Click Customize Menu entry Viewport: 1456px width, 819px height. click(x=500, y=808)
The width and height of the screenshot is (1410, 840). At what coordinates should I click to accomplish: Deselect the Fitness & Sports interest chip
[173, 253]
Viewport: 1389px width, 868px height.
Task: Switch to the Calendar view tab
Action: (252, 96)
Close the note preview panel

==

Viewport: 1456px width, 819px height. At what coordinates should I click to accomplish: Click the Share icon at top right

...

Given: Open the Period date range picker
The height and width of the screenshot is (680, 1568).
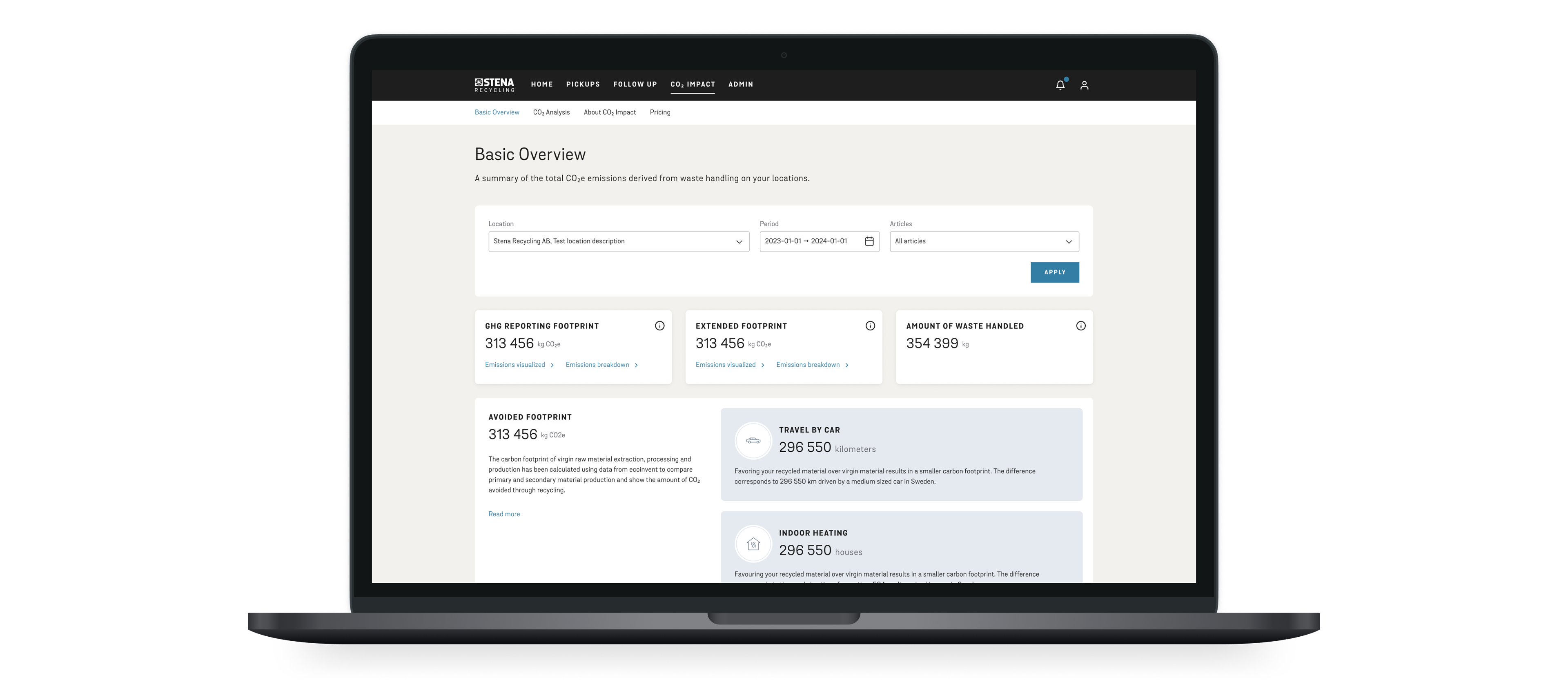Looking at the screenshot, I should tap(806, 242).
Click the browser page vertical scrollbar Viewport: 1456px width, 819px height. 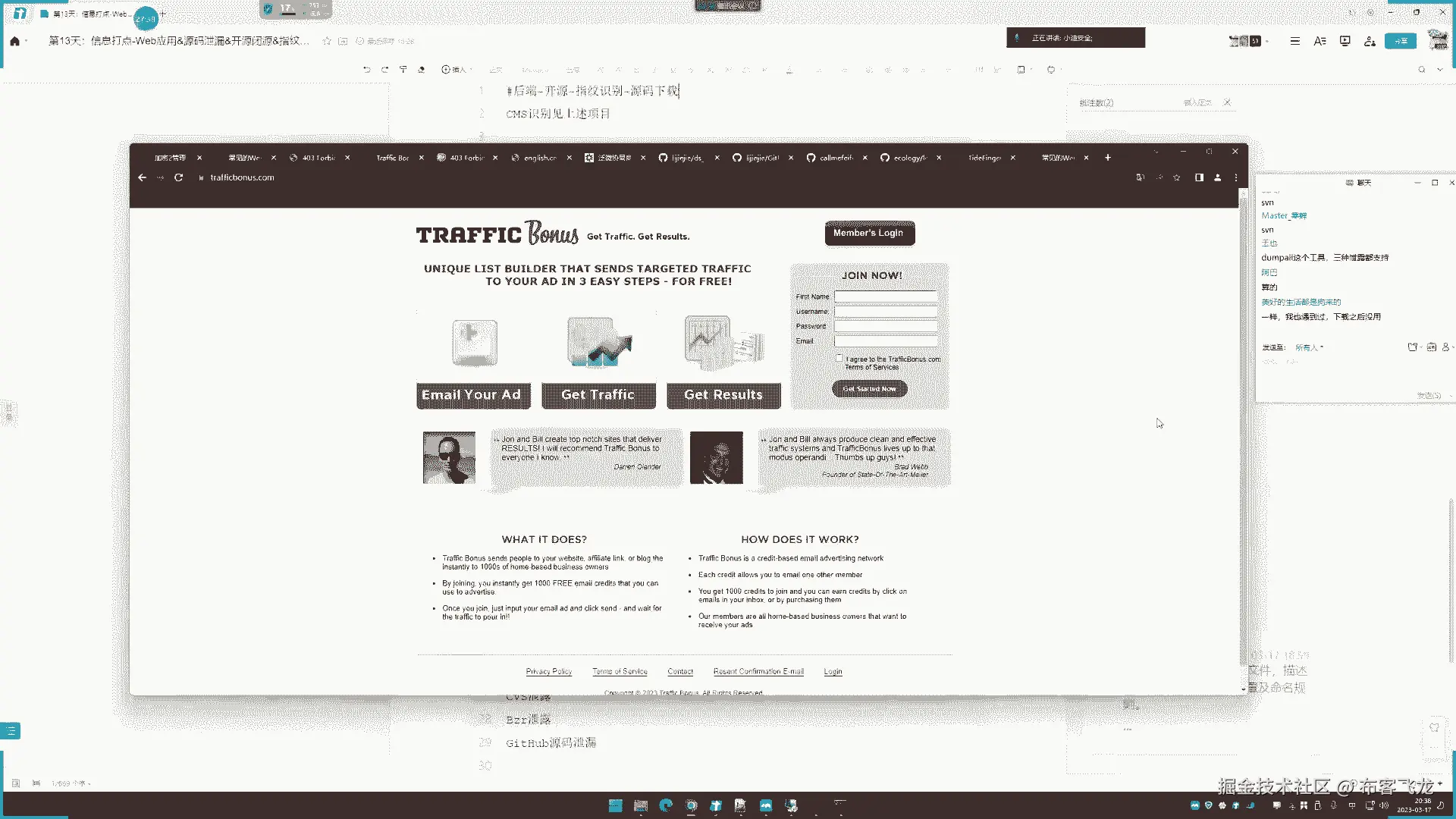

- Directions for this task
Using the data above, print exactly the lines from the line that contains "The width and" through the line that contains "Close the note preview panel", with both included.

- Response to this task
The width and height of the screenshot is (1410, 840). At what coordinates should I click to accomplish: Deselect the Fitness & Sports interest chip
[173, 253]
Viewport: 1389px width, 868px height.
Task: Switch to the Calendar view tab
Action: (252, 96)
Close the note preview panel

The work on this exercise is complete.